Task:
Can you write out everything from the line containing "Open the permanent link to this report" down to the end of the material, requests included, with every coordinate in the answers offset by -95? Leave the pictures out.

Material supplied:
......

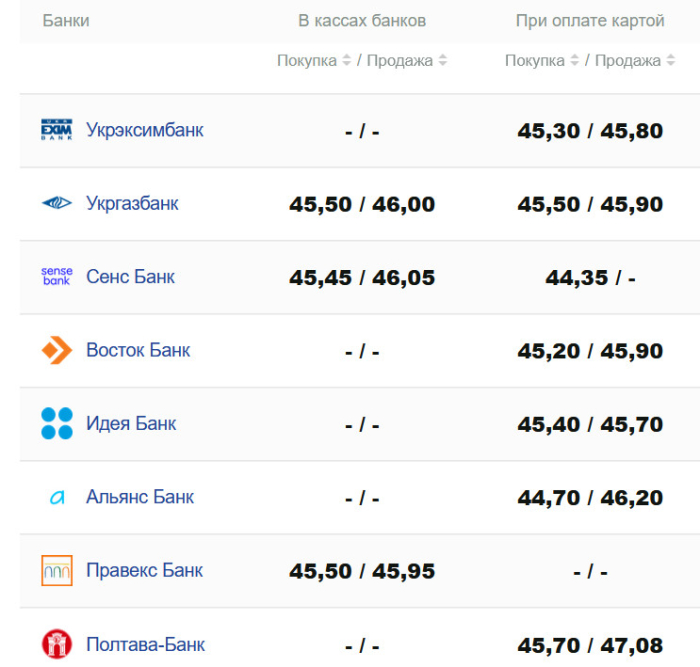The height and width of the screenshot is (667, 700).
Task: Click Укргазбанк cash rate 45,50 / 46,00
Action: 362,204
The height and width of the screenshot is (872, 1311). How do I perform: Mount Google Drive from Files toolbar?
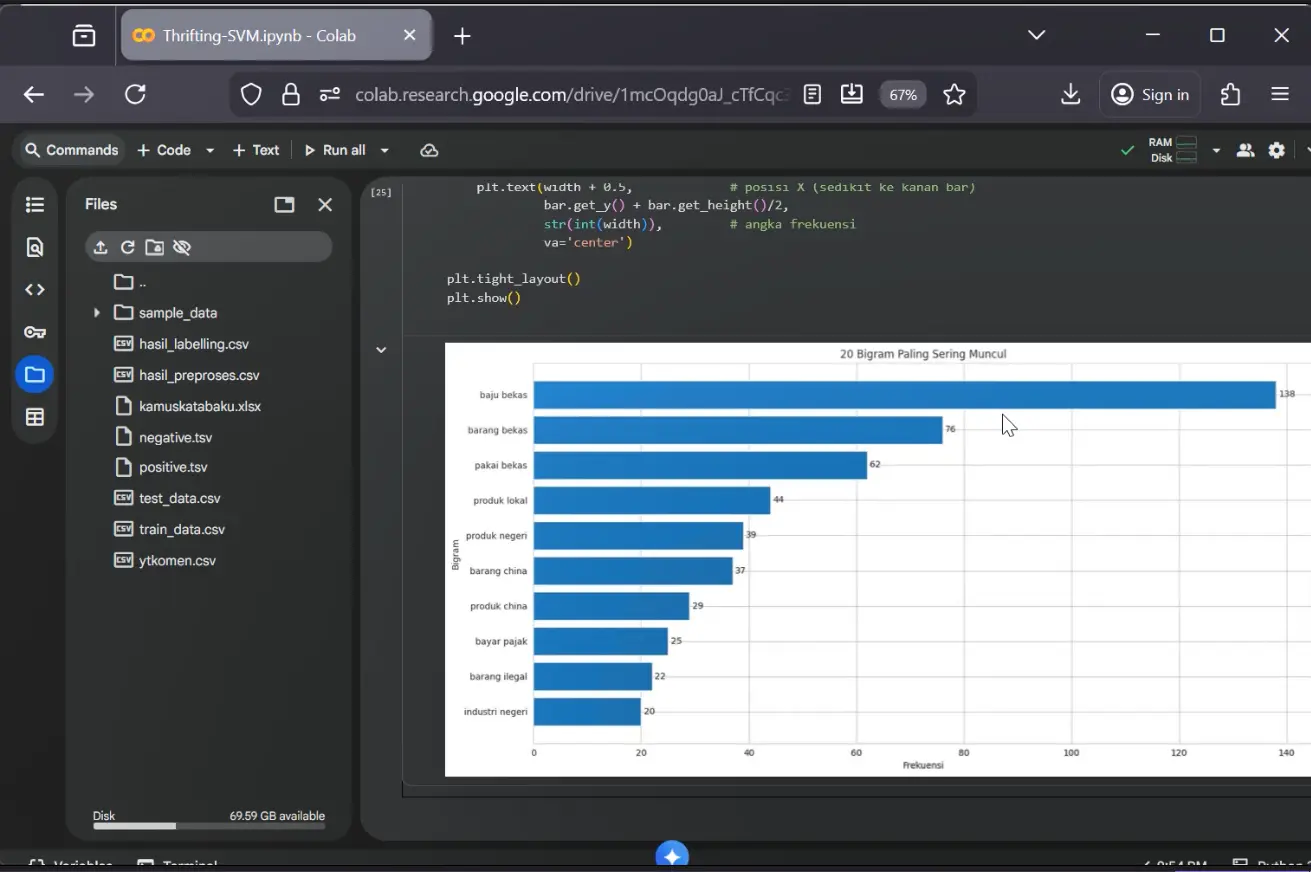tap(154, 247)

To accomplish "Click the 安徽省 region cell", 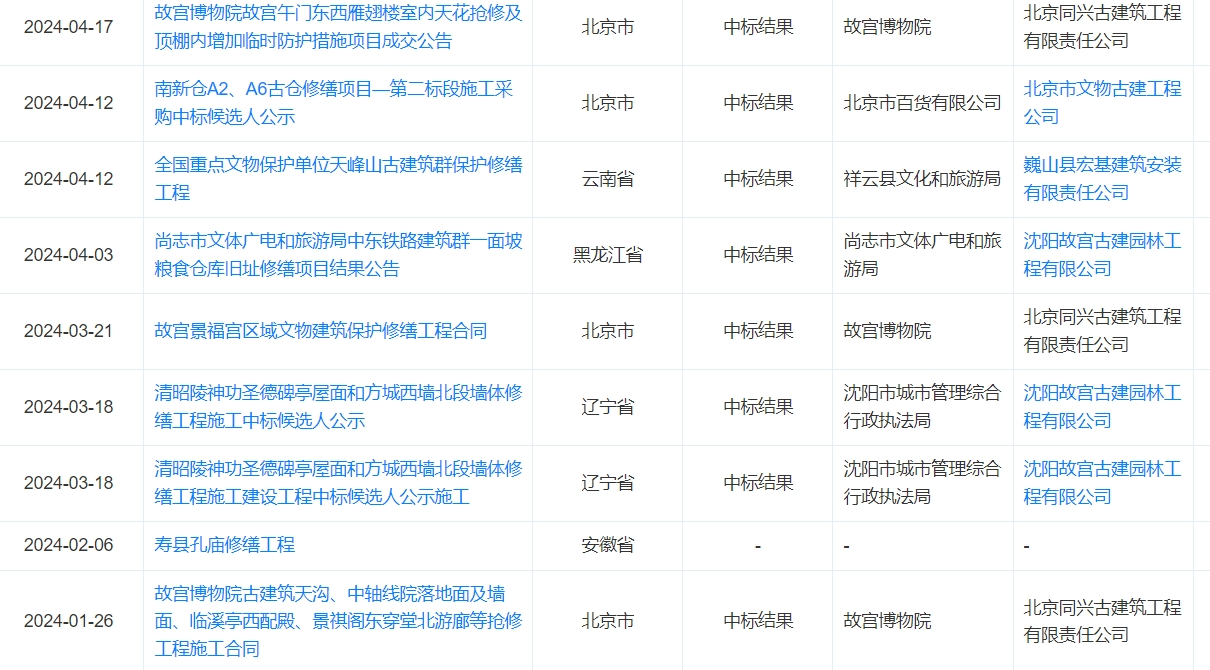I will point(607,545).
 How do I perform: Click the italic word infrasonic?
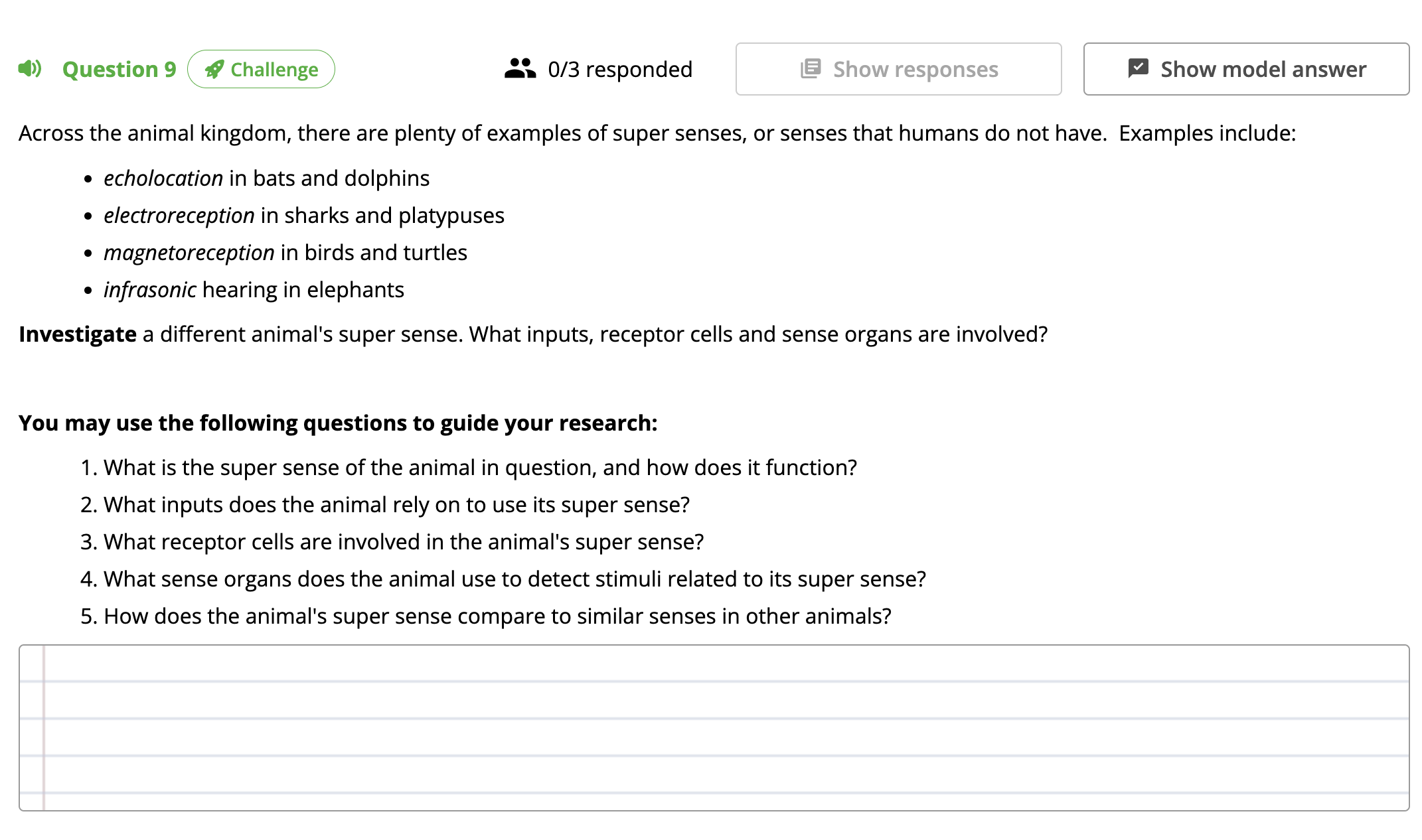[x=150, y=290]

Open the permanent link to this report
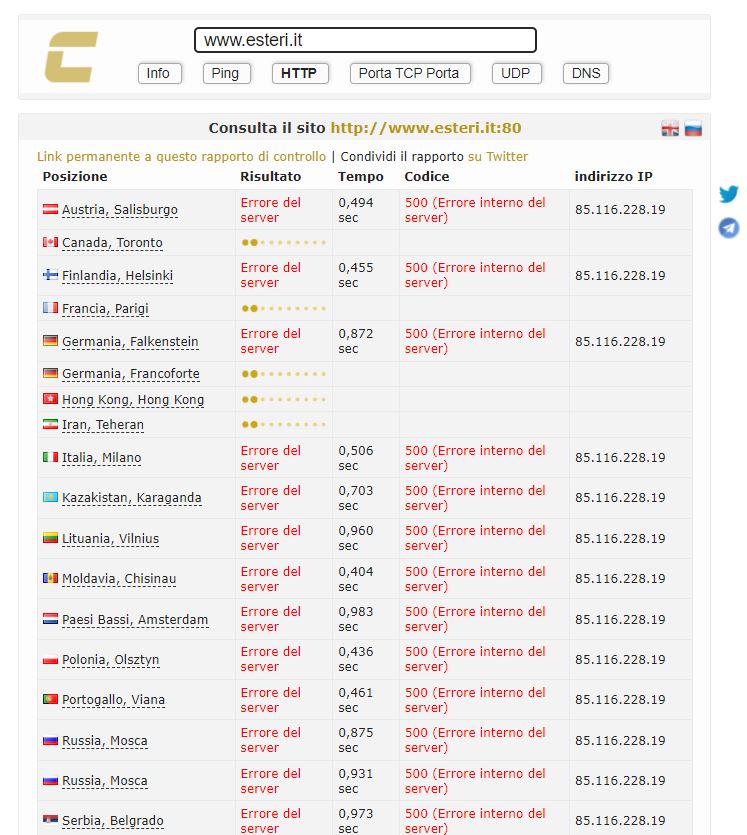(x=181, y=156)
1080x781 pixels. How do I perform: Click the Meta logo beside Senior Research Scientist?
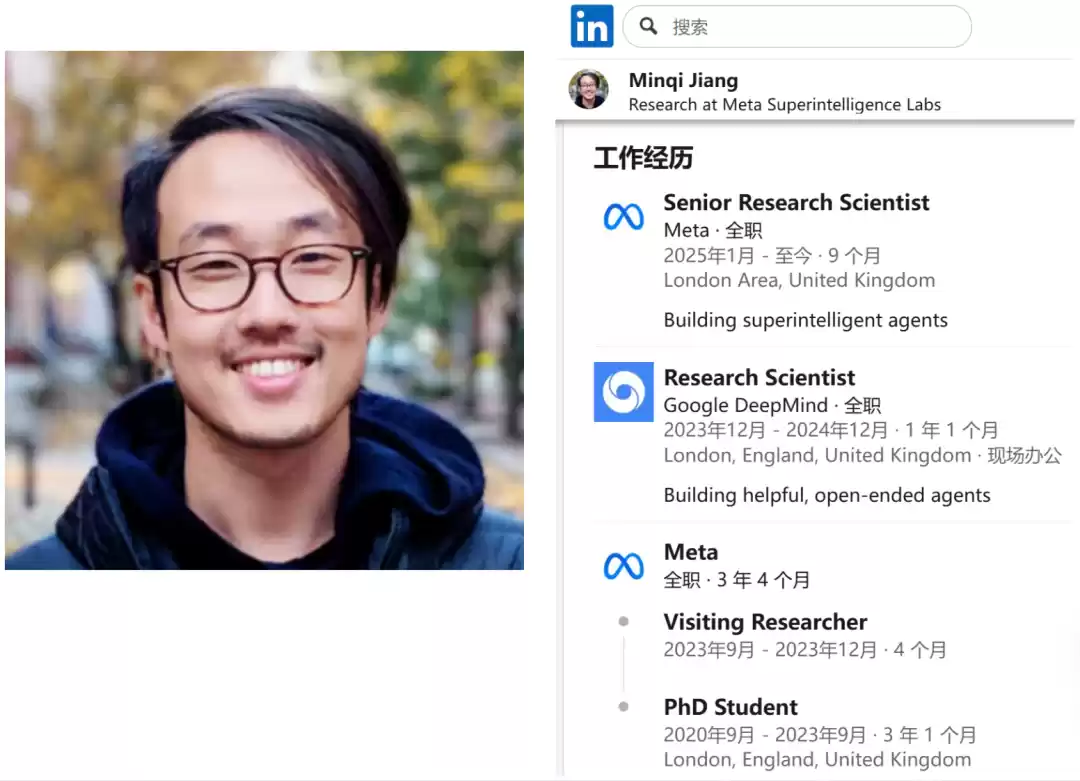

......

Task answer:
Open the permanent link to this report
(x=86, y=61)
1080x781 pixels. How do I perform: Click the Meta logo beside Senior Research Scientist?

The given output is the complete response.